#### 依頼文 A
Mastercamの推奨スペックに関する抜粋のうち、「項目 | 推奨スペック」から「いても下記の表で記載します。」までの部分を、一字も変えずに打ち直しなさい。
#### 依頼文 B
Mastercamの推奨スペックに関する抜粋を二文で要約しなさい。

また、MastercamはCADとCAMの機能を兼ね備えたソフトウェアです。新たにCAMのソフトウェアを導入しなくてよい点もMastercamが幅広い業界で活用されている理由と言えます。
推奨スペック
Mastercamを導入する際にチェックしておきたい項目が推奨スペックです。下記表のスペックであればMastercamを快適に活用できるので、導入前には必ずチェックしておきましょう。
項目 | 推奨スペック |
OS | Windows10(Ver 20H2 以降)64bit Professional |
CPU | インテルi7またはXeon® E3、Kaby Lake以降、3.2GHz以上 |
メモリ | 32GB以上 |
グラフィックボード | NVIDIA Quadro® または AMD FirePro™ / Radeon Pro カード (4GB以上) の専用メモリー付き) |
モニター | 1920×1080解像度、デュアルモニター |
ハードディスク | 20GBの空き容量があるNVMeドライブ |
3Dマウス | 3Dconnexion 3D マウス |
上記が推奨スペックとなりますが、最低限必要なスペックについても下記の表で記載します。

#### 提供された記録

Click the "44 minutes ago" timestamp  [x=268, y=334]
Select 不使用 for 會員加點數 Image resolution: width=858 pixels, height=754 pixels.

* * *

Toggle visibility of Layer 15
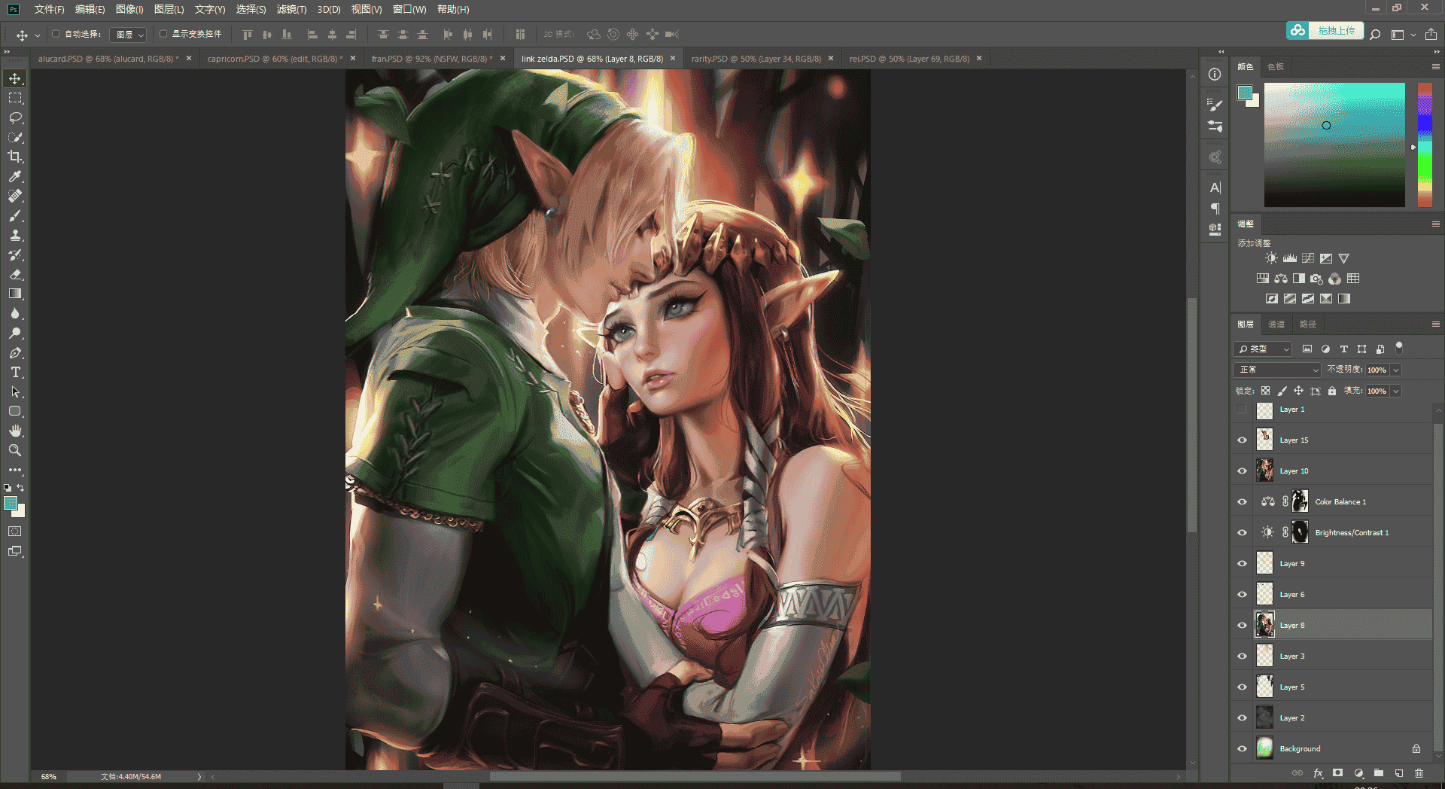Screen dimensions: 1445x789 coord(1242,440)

#### 正しい回答 A
項目 | 推奨スペック |
OS | Windows10(Ver 20H2 以降)64bit Professional |
CPU | インテルi7またはXeon® E3、Kaby Lake以降、3.2GHz以上 |
メモリ | 32GB以上 |
グラフィックボード | NVIDIA Quadro® または AMD FirePro™ / Radeon Pro カード (4GB以上) の専用メモリー付き) |
モニター | 1920×1080解像度、デュアルモニター |
ハードディスク | 20GBの空き容量があるNVMeドライブ |
3Dマウス | 3Dconnexion 3D マウス |
上記が推奨スペックとなりますが、最低限必要なスペックについても下記の表で記載します。

#### 正しい回答 B
MastercamはCADとCAMの機能を兼ね備えたソフトウェアであり、新たにCAMのソフトウェアを導入しなくてよい点が、幅広い業界で活用されている理由とされている。導入前には推奨スペックを確認すべきであり、OSはWindows10 64bit Professional、メモリは32GB以上、ハードディスクは20GBの空き容量があるNVMeドライブなどが推奨されている。